··· Selected passage ···

Ei Arakawa-Nash’s show features a 2024 film created in collaboration with Reiji Saito, which pays tribute to Ellsworth Kelly’s colourful 1953 painting Spectrum I and to Tokyo’s LGBTQIA+ community Courtesy of the artists
In Paintings Are Popstars, the National Art Center, Tokyo, is staging the first solo survey exhibition of the queer Japanese American artist Ei Arakawa-Nash. His performance works will occupy one of NACT’s cavernous galleries across nine sections, each addressing painting’s relationship to a different theme, such as parks, parenting, passports and prancing. Arakawa-Nash will perform weekly in what is also the museum’s first solo exhibition by a performance artist.
In addition to inviting participation from the public, much of Arakawa-Nash’s work gives a platform to other artists. Here, he will feature, for example, a painting by his fellow Japanese American artist Miyoko Ito, whose work has never previously been shown in Japan. He will also devote one section of the show to representing the local LGBTQIA+ community.
While art historical and pop cultural references are staples of his work, Arakawa-Nash explains, “Often my life becomes a part of my performance subject.” He is due to become a parent to twins after the close of the exhibition, which he titled after the Japanese singer Yumi Matsutoya’s 2013 track Babies are popstars; some of his pieces address the woes of balancing parenting with work.

··· Dataset extract ···

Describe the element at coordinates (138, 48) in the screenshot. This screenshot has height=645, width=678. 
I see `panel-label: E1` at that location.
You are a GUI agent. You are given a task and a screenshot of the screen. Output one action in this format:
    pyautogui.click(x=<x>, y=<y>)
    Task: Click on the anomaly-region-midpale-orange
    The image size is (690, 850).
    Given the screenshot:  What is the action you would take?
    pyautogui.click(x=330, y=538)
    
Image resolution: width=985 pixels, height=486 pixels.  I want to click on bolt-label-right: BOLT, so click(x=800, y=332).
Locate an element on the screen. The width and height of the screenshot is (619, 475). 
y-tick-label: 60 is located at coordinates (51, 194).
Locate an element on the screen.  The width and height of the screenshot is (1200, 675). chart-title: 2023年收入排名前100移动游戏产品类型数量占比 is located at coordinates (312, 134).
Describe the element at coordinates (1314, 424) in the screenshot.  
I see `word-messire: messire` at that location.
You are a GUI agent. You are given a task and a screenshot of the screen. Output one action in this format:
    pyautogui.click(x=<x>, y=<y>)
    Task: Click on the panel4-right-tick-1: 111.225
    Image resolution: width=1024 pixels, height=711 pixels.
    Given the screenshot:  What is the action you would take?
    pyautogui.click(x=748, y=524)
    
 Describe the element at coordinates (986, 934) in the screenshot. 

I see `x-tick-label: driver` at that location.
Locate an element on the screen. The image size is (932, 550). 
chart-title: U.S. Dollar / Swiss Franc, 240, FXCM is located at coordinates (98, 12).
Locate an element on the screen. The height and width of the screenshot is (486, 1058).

···

== What this exercise asks ==
**a)** Return everything in the article on the Arakawa-Nash exhibition from "In addition to" down to "parenting with work.".
**b)** Take the article on Ei Arakawa-Nash's Tokyo exhibition further, picking up after its last sentence.
The records are material kept apart from the article on Ei Arakawa-Nash's Tokyo exhibition.

== Results of the exercise ==
**a)**
In addition to inviting participation from the public, much of Arakawa-Nash’s work gives a platform to other artists. Here, he will feature, for example, a painting by his fellow Japanese American artist Miyoko Ito, whose work has never previously been shown in Japan. He will also devote one section of the show to representing the local LGBTQIA+ community.
While art historical and pop cultural references are staples of his work, Arakawa-Nash explains, “Often my life becomes a part of my performance subject.” He is due to become a parent to twins after the close of the exhibition, which he titled after the Japanese singer Yumi Matsutoya’s 2013 track Babies are popstars; some of his pieces address the woes of balancing parenting with work.

**b)**
Suspicious of the early 2000s trend of highlighting performance in the West, but also envious of painting’s exalted status in the art world, Arakawa-Nash linked his performances to the discourse of painting. His citations, however, are nuanced, and not always simply adoring. The exhibition will feature LED versions of paintings by the Minimalist painters Ellsworth Kelly and Agnes Martin, whose delicately produced works reproduce poorly even in photographs. They are also queer artists who preceded the watershed moment of the Stonewall riots in 1969—a fact important to Arakawa-Nash and often ignored by art institutions.
Arakawa-Nash’s own relationship to local art institutions is no less complicated. He explains that he is “using [all the] social capital I have to test the limits of the Japanese national museum”. Smuggling live performance, LGBTQIA+ activism and the anxieties of an artist awaiting parenthood into one of Japan’s leading institutions, the show promises to be a riot.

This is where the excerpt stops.